Stored data

○ ○ ○ ○ ○ ○ ○

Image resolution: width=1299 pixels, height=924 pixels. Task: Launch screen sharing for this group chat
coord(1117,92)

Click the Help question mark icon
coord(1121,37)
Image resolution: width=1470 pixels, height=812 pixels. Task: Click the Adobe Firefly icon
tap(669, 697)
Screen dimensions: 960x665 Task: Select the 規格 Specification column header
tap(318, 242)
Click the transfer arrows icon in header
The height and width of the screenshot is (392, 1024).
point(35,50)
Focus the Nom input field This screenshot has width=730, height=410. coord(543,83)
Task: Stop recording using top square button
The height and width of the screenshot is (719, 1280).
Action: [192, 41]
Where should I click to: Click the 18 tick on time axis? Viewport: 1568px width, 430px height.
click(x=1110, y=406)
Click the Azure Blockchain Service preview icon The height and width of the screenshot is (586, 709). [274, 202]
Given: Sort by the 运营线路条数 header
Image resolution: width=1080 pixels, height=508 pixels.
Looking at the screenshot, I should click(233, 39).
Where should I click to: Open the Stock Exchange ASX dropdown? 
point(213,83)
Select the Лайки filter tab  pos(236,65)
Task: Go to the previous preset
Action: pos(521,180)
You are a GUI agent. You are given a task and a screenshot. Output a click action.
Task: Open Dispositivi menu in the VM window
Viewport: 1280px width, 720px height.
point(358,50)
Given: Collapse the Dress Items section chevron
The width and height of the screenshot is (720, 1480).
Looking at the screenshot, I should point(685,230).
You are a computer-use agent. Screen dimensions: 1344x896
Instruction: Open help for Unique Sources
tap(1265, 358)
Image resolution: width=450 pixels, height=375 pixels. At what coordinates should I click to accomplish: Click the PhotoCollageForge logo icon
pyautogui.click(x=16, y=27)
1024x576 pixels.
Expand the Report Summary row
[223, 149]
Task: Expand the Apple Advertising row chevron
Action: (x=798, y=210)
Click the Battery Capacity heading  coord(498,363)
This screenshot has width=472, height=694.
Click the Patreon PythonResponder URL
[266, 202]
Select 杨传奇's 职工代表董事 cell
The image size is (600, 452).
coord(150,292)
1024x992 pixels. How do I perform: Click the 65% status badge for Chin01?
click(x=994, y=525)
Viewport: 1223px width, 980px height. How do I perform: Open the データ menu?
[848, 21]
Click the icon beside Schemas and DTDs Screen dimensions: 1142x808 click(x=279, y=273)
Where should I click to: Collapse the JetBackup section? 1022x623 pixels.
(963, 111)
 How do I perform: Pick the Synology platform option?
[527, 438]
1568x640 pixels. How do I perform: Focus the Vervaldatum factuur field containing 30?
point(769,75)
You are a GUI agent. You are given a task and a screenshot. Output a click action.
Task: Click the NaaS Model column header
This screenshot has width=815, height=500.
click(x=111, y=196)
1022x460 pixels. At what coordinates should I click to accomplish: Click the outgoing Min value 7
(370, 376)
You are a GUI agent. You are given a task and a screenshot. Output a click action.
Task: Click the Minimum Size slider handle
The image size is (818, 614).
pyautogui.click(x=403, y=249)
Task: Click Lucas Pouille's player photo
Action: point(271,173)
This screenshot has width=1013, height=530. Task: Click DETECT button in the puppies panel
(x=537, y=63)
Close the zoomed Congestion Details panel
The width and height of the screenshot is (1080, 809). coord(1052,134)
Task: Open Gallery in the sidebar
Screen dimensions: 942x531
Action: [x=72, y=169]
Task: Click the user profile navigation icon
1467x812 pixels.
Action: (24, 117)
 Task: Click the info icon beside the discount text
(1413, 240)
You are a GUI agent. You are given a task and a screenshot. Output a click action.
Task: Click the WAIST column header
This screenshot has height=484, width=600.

○ ○ ○ ○ ○ ○ ○

EXERCISE BRIEF »
When you output the entries, keep every line exactly as it appears above.

EXERCISE OUTPUT »
Image resolution: width=1299 pixels, height=924 pixels. Task: Launch screen sharing for this group chat
coord(1117,92)

Click the Help question mark icon
coord(1121,37)
Image resolution: width=1470 pixels, height=812 pixels. Task: Click the Adobe Firefly icon
tap(669, 697)
Screen dimensions: 960x665 Task: Select the 規格 Specification column header
tap(318, 242)
Click the transfer arrows icon in header
The height and width of the screenshot is (392, 1024).
point(35,50)
Focus the Nom input field This screenshot has width=730, height=410. coord(543,83)
Task: Stop recording using top square button
The height and width of the screenshot is (719, 1280).
Action: [192, 41]
Where should I click to: Click the 18 tick on time axis? Viewport: 1568px width, 430px height.
click(x=1110, y=406)
Click the Azure Blockchain Service preview icon The height and width of the screenshot is (586, 709). [274, 202]
Given: Sort by the 运营线路条数 header
Image resolution: width=1080 pixels, height=508 pixels.
Looking at the screenshot, I should click(233, 39).
Where should I click to: Open the Stock Exchange ASX dropdown? 
point(213,83)
Select the Лайки filter tab  pos(236,65)
Task: Go to the previous preset
Action: pos(521,180)
You are a GUI agent. You are given a task and a screenshot. Output a click action.
Task: Open Dispositivi menu in the VM window
Viewport: 1280px width, 720px height.
point(358,50)
Given: Collapse the Dress Items section chevron
The width and height of the screenshot is (720, 1480).
Looking at the screenshot, I should point(685,230).
You are a computer-use agent. Screen dimensions: 1344x896
Instruction: Open help for Unique Sources
tap(1265, 358)
Image resolution: width=450 pixels, height=375 pixels. At what coordinates should I click to accomplish: Click the PhotoCollageForge logo icon
pyautogui.click(x=16, y=27)
1024x576 pixels.
Expand the Report Summary row
[223, 149]
Task: Expand the Apple Advertising row chevron
Action: (x=798, y=210)
Click the Battery Capacity heading  coord(498,363)
This screenshot has width=472, height=694.
Click the Patreon PythonResponder URL
[266, 202]
Select 杨传奇's 职工代表董事 cell
The image size is (600, 452).
coord(150,292)
1024x992 pixels. How do I perform: Click the 65% status badge for Chin01?
click(x=994, y=525)
Viewport: 1223px width, 980px height. How do I perform: Open the データ menu?
[848, 21]
Click the icon beside Schemas and DTDs Screen dimensions: 1142x808 click(x=279, y=273)
Where should I click to: Collapse the JetBackup section? 1022x623 pixels.
(963, 111)
 How do I perform: Pick the Synology platform option?
[527, 438]
1568x640 pixels. How do I perform: Focus the Vervaldatum factuur field containing 30?
point(769,75)
You are a GUI agent. You are given a task and a screenshot. Output a click action.
Task: Click the NaaS Model column header
This screenshot has width=815, height=500.
click(x=111, y=196)
1022x460 pixels. At what coordinates should I click to accomplish: Click the outgoing Min value 7
(370, 376)
You are a GUI agent. You are given a task and a screenshot. Output a click action.
Task: Click the Minimum Size slider handle
The image size is (818, 614).
pyautogui.click(x=403, y=249)
Task: Click Lucas Pouille's player photo
Action: point(271,173)
This screenshot has width=1013, height=530. Task: Click DETECT button in the puppies panel
(x=537, y=63)
Close the zoomed Congestion Details panel
The width and height of the screenshot is (1080, 809). coord(1052,134)
Task: Open Gallery in the sidebar
Screen dimensions: 942x531
Action: [x=72, y=169]
Task: Click the user profile navigation icon
1467x812 pixels.
Action: (24, 117)
 Task: Click the info icon beside the discount text
(1413, 240)
You are a GUI agent. You are given a task and a screenshot. Output a click action.
Task: Click the WAIST column header
This screenshot has height=484, width=600.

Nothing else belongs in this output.